• [Records supplied]
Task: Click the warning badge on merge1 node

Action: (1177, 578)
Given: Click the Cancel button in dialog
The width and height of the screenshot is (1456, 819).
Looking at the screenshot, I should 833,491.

• [The task] Retype the listing above word for word.

• [Answer space]
Task: Click the warning badge on merge1 node

Action: (1177, 578)
Given: Click the Cancel button in dialog
The width and height of the screenshot is (1456, 819).
Looking at the screenshot, I should 833,491.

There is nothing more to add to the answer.